The exercise -> Edit the data below by replacing every instance of "Image resolution" with "Screen resolution". Leave all other text unchanged.

▬▬▬▬▬▬▬▬▬▬

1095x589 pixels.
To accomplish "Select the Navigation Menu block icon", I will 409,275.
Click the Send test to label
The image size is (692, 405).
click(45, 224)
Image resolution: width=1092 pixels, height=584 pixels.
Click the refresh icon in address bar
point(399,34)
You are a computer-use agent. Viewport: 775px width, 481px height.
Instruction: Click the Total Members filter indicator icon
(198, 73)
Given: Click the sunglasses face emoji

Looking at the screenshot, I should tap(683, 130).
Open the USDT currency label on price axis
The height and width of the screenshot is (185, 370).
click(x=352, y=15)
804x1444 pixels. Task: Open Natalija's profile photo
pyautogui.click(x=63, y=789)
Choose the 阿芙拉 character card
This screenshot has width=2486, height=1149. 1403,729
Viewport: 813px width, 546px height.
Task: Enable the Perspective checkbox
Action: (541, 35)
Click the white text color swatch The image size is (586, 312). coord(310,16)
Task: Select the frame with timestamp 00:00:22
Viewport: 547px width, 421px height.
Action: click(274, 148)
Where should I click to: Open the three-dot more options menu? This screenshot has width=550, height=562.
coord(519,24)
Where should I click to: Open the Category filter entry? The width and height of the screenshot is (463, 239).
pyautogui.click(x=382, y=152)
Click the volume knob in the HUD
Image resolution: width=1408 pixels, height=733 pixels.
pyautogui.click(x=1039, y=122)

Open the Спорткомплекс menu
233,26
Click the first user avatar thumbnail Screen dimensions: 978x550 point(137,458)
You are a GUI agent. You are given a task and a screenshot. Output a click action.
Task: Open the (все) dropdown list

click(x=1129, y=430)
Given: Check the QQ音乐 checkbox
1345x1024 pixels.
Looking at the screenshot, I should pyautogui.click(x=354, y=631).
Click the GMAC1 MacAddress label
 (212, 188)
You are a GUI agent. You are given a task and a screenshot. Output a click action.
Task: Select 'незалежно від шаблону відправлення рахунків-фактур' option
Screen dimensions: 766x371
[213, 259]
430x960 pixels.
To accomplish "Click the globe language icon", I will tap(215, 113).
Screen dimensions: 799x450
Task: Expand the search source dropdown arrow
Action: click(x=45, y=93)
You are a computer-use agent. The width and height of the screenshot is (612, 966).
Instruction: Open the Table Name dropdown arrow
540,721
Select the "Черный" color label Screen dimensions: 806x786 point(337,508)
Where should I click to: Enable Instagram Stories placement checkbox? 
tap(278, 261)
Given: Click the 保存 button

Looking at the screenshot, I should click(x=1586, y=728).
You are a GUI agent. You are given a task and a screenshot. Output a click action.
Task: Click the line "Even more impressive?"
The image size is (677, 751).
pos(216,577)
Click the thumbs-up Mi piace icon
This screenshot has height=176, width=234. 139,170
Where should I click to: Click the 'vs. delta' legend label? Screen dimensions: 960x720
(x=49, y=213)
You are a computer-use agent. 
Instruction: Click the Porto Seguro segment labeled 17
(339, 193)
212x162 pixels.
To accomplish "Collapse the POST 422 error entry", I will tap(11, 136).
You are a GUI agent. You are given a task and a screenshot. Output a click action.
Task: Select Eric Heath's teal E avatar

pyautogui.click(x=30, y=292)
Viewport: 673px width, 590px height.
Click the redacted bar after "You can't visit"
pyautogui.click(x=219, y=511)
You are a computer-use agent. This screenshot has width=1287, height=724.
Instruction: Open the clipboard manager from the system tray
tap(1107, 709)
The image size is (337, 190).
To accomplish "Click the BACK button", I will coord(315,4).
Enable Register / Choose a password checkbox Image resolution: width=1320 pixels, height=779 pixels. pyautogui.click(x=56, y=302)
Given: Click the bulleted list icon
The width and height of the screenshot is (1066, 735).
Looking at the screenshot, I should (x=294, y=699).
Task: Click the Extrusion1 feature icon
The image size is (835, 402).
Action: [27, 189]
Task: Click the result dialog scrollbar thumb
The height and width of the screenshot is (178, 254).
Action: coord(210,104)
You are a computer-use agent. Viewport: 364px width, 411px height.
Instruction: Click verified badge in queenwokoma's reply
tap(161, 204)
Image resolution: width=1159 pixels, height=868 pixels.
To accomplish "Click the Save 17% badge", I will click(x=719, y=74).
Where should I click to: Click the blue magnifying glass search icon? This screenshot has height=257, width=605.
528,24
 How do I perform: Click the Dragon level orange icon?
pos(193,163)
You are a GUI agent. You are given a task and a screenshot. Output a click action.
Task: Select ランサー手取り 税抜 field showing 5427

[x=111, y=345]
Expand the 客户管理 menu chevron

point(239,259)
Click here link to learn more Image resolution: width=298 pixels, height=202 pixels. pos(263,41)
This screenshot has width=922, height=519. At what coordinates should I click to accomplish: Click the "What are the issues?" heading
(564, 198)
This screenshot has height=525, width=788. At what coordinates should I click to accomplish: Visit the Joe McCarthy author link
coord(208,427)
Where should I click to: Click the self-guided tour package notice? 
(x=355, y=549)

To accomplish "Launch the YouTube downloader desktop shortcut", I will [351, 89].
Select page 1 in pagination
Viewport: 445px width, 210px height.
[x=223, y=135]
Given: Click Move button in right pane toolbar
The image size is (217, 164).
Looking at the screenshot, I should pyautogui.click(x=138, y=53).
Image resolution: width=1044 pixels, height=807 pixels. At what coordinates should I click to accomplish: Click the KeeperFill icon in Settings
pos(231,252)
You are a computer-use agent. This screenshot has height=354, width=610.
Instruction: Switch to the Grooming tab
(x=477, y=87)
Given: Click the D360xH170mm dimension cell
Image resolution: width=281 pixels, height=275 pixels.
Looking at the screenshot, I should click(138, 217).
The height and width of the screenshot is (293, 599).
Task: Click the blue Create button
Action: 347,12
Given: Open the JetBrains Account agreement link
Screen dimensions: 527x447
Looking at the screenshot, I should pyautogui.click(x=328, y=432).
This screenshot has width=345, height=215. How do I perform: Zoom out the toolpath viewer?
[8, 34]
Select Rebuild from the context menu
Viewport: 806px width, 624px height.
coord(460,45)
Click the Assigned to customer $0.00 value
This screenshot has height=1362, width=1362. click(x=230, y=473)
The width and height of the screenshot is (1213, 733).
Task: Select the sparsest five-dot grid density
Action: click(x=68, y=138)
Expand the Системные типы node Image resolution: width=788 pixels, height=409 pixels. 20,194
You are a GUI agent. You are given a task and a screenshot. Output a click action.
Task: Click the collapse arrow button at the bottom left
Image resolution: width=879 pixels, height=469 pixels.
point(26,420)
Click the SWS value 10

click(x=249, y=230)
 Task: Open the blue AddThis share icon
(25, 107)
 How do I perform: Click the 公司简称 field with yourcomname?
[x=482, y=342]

▬▬▬▬▬▬▬▬▬▬

Task output ->
1095x589 pixels.
To accomplish "Select the Navigation Menu block icon", I will 409,275.
Click the Send test to label
The image size is (692, 405).
click(45, 224)
Screen resolution: width=1092 pixels, height=584 pixels.
Click the refresh icon in address bar
point(399,34)
You are a computer-use agent. Viewport: 775px width, 481px height.
Instruction: Click the Total Members filter indicator icon
(198, 73)
Given: Click the sunglasses face emoji

Looking at the screenshot, I should tap(683, 130).
Open the USDT currency label on price axis
The height and width of the screenshot is (185, 370).
click(x=352, y=15)
804x1444 pixels. Task: Open Natalija's profile photo
pyautogui.click(x=63, y=789)
Choose the 阿芙拉 character card
This screenshot has width=2486, height=1149. 1403,729
Viewport: 813px width, 546px height.
Task: Enable the Perspective checkbox
Action: (541, 35)
Click the white text color swatch The image size is (586, 312). coord(310,16)
Task: Select the frame with timestamp 00:00:22
Viewport: 547px width, 421px height.
Action: click(274, 148)
Where should I click to: Open the three-dot more options menu? This screenshot has width=550, height=562.
coord(519,24)
Where should I click to: Open the Category filter entry? The width and height of the screenshot is (463, 239).
pyautogui.click(x=382, y=152)
Click the volume knob in the HUD
Screen resolution: width=1408 pixels, height=733 pixels.
pyautogui.click(x=1039, y=122)

Open the Спорткомплекс menu
233,26
Click the first user avatar thumbnail Screen dimensions: 978x550 point(137,458)
You are a GUI agent. You are given a task and a screenshot. Output a click action.
Task: Open the (все) dropdown list

click(x=1129, y=430)
Given: Check the QQ音乐 checkbox
1345x1024 pixels.
Looking at the screenshot, I should pyautogui.click(x=354, y=631).
Click the GMAC1 MacAddress label
 (212, 188)
You are a GUI agent. You are given a task and a screenshot. Output a click action.
Task: Select 'незалежно від шаблону відправлення рахунків-фактур' option
Screen dimensions: 766x371
[213, 259]
430x960 pixels.
To accomplish "Click the globe language icon", I will tap(215, 113).
Screen dimensions: 799x450
Task: Expand the search source dropdown arrow
Action: click(x=45, y=93)
You are a computer-use agent. The width and height of the screenshot is (612, 966).
Instruction: Open the Table Name dropdown arrow
540,721
Select the "Черный" color label Screen dimensions: 806x786 point(337,508)
Where should I click to: Enable Instagram Stories placement checkbox? 
tap(278, 261)
Given: Click the 保存 button

Looking at the screenshot, I should click(x=1586, y=728).
You are a GUI agent. You are given a task and a screenshot. Output a click action.
Task: Click the line "Even more impressive?"
The image size is (677, 751).
pos(216,577)
Click the thumbs-up Mi piace icon
This screenshot has height=176, width=234. 139,170
Where should I click to: Click the 'vs. delta' legend label? Screen dimensions: 960x720
(x=49, y=213)
You are a computer-use agent. 
Instruction: Click the Porto Seguro segment labeled 17
(339, 193)
212x162 pixels.
To accomplish "Collapse the POST 422 error entry", I will tap(11, 136).
You are a GUI agent. You are given a task and a screenshot. Output a click action.
Task: Select Eric Heath's teal E avatar

pyautogui.click(x=30, y=292)
Viewport: 673px width, 590px height.
Click the redacted bar after "You can't visit"
pyautogui.click(x=219, y=511)
You are a computer-use agent. This screenshot has width=1287, height=724.
Instruction: Open the clipboard manager from the system tray
tap(1107, 709)
The image size is (337, 190).
To accomplish "Click the BACK button", I will coord(315,4).
Enable Register / Choose a password checkbox Screen resolution: width=1320 pixels, height=779 pixels. pyautogui.click(x=56, y=302)
Given: Click the bulleted list icon
The width and height of the screenshot is (1066, 735).
Looking at the screenshot, I should (x=294, y=699).
Task: Click the Extrusion1 feature icon
The image size is (835, 402).
Action: [27, 189]
Task: Click the result dialog scrollbar thumb
The height and width of the screenshot is (178, 254).
Action: coord(210,104)
You are a computer-use agent. Viewport: 364px width, 411px height.
Instruction: Click verified badge in queenwokoma's reply
tap(161, 204)
Screen resolution: width=1159 pixels, height=868 pixels.
To accomplish "Click the Save 17% badge", I will click(x=719, y=74).
Where should I click to: Click the blue magnifying glass search icon? This screenshot has height=257, width=605.
528,24
 How do I perform: Click the Dragon level orange icon?
pos(193,163)
You are a GUI agent. You are given a task and a screenshot. Output a click action.
Task: Select ランサー手取り 税抜 field showing 5427

[x=111, y=345]
Expand the 客户管理 menu chevron

point(239,259)
Click here link to learn more Screen resolution: width=298 pixels, height=202 pixels. pos(263,41)
This screenshot has width=922, height=519. At what coordinates should I click to accomplish: Click the "What are the issues?" heading
(564, 198)
This screenshot has height=525, width=788. At what coordinates should I click to accomplish: Visit the Joe McCarthy author link
coord(208,427)
Where should I click to: Click the self-guided tour package notice? 
(x=355, y=549)

To accomplish "Launch the YouTube downloader desktop shortcut", I will [351, 89].
Select page 1 in pagination
Viewport: 445px width, 210px height.
[x=223, y=135]
Given: Click Move button in right pane toolbar
The image size is (217, 164).
Looking at the screenshot, I should pyautogui.click(x=138, y=53).
Screen resolution: width=1044 pixels, height=807 pixels. At what coordinates should I click to accomplish: Click the KeeperFill icon in Settings
pos(231,252)
You are a computer-use agent. This screenshot has height=354, width=610.
Instruction: Switch to the Grooming tab
(x=477, y=87)
Given: Click the D360xH170mm dimension cell
Screen resolution: width=281 pixels, height=275 pixels.
Looking at the screenshot, I should click(138, 217).
The height and width of the screenshot is (293, 599).
Task: Click the blue Create button
Action: 347,12
Given: Open the JetBrains Account agreement link
Screen dimensions: 527x447
Looking at the screenshot, I should pyautogui.click(x=328, y=432).
This screenshot has width=345, height=215. How do I perform: Zoom out the toolpath viewer?
[8, 34]
Select Rebuild from the context menu
Viewport: 806px width, 624px height.
coord(460,45)
Click the Assigned to customer $0.00 value
This screenshot has height=1362, width=1362. click(x=230, y=473)
The width and height of the screenshot is (1213, 733).
Task: Select the sparsest five-dot grid density
Action: click(x=68, y=138)
Expand the Системные типы node Screen resolution: width=788 pixels, height=409 pixels. 20,194
You are a GUI agent. You are given a task and a screenshot. Output a click action.
Task: Click the collapse arrow button at the bottom left
Screen resolution: width=879 pixels, height=469 pixels.
point(26,420)
Click the SWS value 10

click(x=249, y=230)
 Task: Open the blue AddThis share icon
(25, 107)
 How do I perform: Click the 公司简称 field with yourcomname?
[x=482, y=342]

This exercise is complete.